Interesting Updates On Holdings
I’m very happy with all my holdings. The companies keep doing better and better, showing they have a moat and are reaping the benefits of that moat. I’ve had a few big runners, INMD and ATZ.TO, but as I said previously, I won’t sell until the fundamentals change, even if the share price is optically overpriced.
INMD at one point was a 5x for me at its all-time high (ATH) but has dropped precipitously since. I have no issues with that. Look at how well they’re still going. Despite the share price dropping by over 60% their fundamentals keep chugging on.
Other than BHC.TO, the only company in my portfolio that hasn’t had steady increases in my KPIs is Shinoken. I am more than willing to wait and give the amazing management team a chance to recover from the COVID-induced issues. Even as the growth has slowed down, they’re seeing increased recurring revenue from management segments and have some big international growth plans. I still think management will come through in a big way and reward patient shareholders.
They have been allocating capital very intelligently for a long time. Even now, with the share price essentially at a standstill, they are returning capital back to shareholders via dividends and buybacks. I don’t mind if the share price stays depressed as it gives management even more time to buy back shares and increase my fractional ownership of the company.
I still think there is a massive growth runway for this company in Japan and internationally. I plan on holding until early 2024 to see what management can do. If fundamentals haven’t improved at that point, I’ll look at other opportunities, but I believe the company is going to be in fine shape. Until that time, I’m a partner with Hideaki Shinohara and am a proud shareholder in his company!

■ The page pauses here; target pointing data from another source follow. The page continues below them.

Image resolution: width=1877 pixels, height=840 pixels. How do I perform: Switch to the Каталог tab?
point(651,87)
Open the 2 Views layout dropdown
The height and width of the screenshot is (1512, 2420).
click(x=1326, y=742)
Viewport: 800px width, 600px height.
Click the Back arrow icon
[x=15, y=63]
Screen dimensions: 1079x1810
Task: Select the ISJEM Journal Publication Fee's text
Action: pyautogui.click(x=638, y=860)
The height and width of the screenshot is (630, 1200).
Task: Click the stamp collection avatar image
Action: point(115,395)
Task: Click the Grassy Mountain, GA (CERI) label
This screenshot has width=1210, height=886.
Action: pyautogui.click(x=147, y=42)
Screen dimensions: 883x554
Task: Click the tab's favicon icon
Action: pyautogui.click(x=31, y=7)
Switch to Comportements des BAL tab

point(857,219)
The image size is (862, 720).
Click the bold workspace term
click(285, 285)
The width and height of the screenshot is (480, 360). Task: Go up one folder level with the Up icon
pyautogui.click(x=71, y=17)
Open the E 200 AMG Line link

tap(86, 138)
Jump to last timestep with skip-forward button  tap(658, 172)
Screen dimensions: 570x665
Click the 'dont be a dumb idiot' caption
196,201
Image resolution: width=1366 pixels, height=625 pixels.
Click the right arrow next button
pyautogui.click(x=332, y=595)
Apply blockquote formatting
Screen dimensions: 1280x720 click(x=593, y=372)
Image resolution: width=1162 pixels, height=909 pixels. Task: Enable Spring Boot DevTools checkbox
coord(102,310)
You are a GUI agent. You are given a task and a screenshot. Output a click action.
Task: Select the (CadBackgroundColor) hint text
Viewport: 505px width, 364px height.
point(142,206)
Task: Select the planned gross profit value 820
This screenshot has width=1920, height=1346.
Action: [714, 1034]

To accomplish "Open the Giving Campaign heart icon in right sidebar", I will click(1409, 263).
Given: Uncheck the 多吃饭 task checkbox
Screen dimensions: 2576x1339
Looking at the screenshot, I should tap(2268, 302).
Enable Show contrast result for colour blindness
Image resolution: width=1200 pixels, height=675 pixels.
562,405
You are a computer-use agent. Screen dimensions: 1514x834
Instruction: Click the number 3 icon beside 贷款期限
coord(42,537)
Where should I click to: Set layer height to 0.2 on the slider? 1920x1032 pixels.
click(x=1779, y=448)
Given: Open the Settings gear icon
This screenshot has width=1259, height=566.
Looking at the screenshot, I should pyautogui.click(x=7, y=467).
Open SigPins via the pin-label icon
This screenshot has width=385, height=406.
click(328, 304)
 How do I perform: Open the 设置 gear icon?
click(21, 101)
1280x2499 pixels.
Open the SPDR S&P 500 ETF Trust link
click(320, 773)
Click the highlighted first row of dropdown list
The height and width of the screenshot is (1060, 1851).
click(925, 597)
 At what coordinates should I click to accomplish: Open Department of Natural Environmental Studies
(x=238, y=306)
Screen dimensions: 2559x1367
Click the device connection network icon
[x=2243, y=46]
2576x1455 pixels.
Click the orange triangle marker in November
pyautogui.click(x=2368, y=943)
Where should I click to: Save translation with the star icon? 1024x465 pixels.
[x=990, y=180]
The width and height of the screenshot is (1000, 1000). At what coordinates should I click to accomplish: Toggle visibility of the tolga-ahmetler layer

That’s it for this installment. I’m going. to try and update this each quarter. At the end of the year, I’ll publish my price appreciation/depreciation, and a bunch of other metrics I use to measure my performance like:
Retained Earnings Growth
Look Through Earnings
Until then, I won’t put that info on here as 1. It takes a lot of work to compile the data and 2. I prefer to keep it out of my mind until the end of the year!